Tue Oct 20 15:01:36 CEST 2015

On 2015年10月20日 火曜日 12:33:34 Michael Wright wrote:
> Hi Torben,
> 
> I did wonder about this as a solution, but I'm not terribly keen.
> 
> Take the case of 10 sup_10 supervisors with a restart intensity of 10, each
> with 10 children. If there are 11 child deaths for children concentrated on
> one of those supervisors, it will trigger a sup_10 restart, but if the 11
> children that die are distributed across 2 or more sup_10 supervisors, it
> won't... The sup_10 restart probably isn't a problem of course, but the
> number of total deaths in a period of time that will cause a sup_sup to
> restart is now variable, depending on exactly which of the children across
> the sup_10 supervisors die.
> 
> In fact, in this situation, 11 child deaths could cause a sup_10 death, or
> 100 child deaths could just about cause no sup_10 to die.

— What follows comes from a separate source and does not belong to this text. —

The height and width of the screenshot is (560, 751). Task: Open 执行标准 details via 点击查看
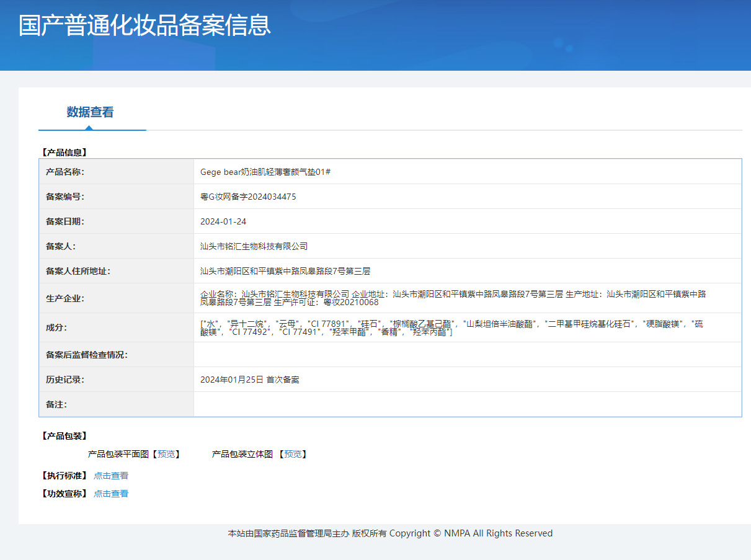[111, 476]
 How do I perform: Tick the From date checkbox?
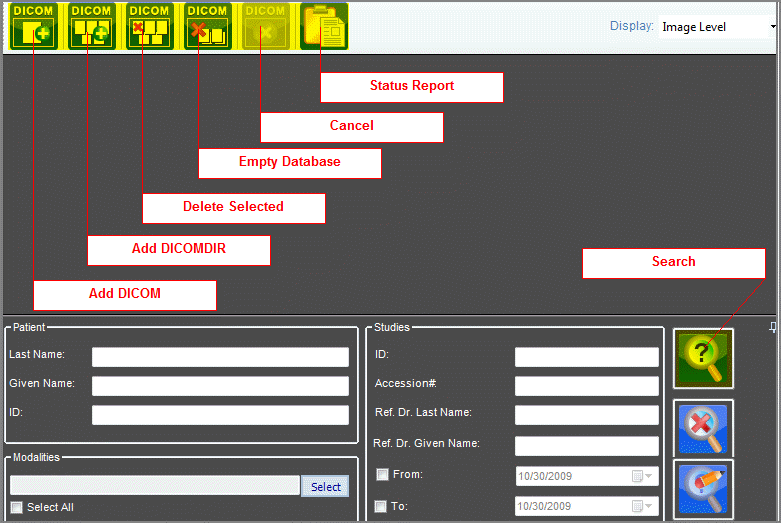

With your initial post I thought "hrm, that is sort of odd that it isn't dynamically configurable" but the only scenarios I could think of off-hand for actual systems I would maybe actually use this were ones where I want precisely the sort of isolation you view as problematic.

As it stands, Torben's suggestion where a sup_sup can spawn dynamically configurable supervisors seems ideal -- especially considering that I could retire an existing sup (with the "wrong" configuration) and direct all new child creation to the new one (with the "right" configuration) -- and, hot updates aside, probably smoothly transition a running process' state to a new process under the new supervisor. There could easily be edge cases where that wouldn't work, but the general case seems straightforward.

It would be nice to abstract this all away for the general case, of course, and that doesn't seem to require making any adjustments to OTP.

But I lack imagination. In what case would this not work?

-Craig